__WORK INSTRUCTION__
At the line containing "Given: Click the", begin setting down the entries exactly, and stop only after the last line.

### RECORDS SUPPLIED

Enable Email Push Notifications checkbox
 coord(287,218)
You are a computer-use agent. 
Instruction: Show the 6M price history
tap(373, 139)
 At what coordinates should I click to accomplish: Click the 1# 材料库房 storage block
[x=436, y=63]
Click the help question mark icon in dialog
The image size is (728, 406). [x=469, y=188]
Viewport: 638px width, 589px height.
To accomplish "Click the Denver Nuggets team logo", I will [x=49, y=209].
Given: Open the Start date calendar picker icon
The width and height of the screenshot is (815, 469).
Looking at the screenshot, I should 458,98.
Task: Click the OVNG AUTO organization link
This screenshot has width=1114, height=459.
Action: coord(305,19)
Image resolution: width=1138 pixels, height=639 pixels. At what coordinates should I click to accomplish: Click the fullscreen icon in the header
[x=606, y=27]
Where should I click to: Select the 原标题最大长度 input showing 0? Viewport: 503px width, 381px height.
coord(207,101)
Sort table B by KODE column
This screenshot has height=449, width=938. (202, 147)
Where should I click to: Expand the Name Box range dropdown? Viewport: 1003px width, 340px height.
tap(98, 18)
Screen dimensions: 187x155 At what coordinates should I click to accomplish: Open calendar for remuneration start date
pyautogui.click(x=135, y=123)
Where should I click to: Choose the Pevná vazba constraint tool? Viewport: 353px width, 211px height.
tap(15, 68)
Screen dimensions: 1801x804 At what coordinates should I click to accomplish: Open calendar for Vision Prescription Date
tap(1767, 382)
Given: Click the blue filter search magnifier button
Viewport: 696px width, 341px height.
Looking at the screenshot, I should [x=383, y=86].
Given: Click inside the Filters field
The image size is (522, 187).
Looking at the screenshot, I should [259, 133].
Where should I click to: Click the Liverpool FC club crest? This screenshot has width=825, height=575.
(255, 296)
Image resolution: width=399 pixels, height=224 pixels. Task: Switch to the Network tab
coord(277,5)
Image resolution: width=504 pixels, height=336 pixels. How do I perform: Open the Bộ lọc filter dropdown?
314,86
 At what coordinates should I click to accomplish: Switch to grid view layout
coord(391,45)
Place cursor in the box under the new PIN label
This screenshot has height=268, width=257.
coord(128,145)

######

__THE ANSWER__
Given: Click the blue filter search magnifier button
Viewport: 696px width, 341px height.
Looking at the screenshot, I should [x=383, y=86].
Given: Click inside the Filters field
The image size is (522, 187).
Looking at the screenshot, I should [259, 133].
Where should I click to: Click the Liverpool FC club crest? This screenshot has width=825, height=575.
(255, 296)
Image resolution: width=399 pixels, height=224 pixels. Task: Switch to the Network tab
coord(277,5)
Image resolution: width=504 pixels, height=336 pixels. How do I perform: Open the Bộ lọc filter dropdown?
314,86
 At what coordinates should I click to accomplish: Switch to grid view layout
coord(391,45)
Place cursor in the box under the new PIN label
This screenshot has height=268, width=257.
coord(128,145)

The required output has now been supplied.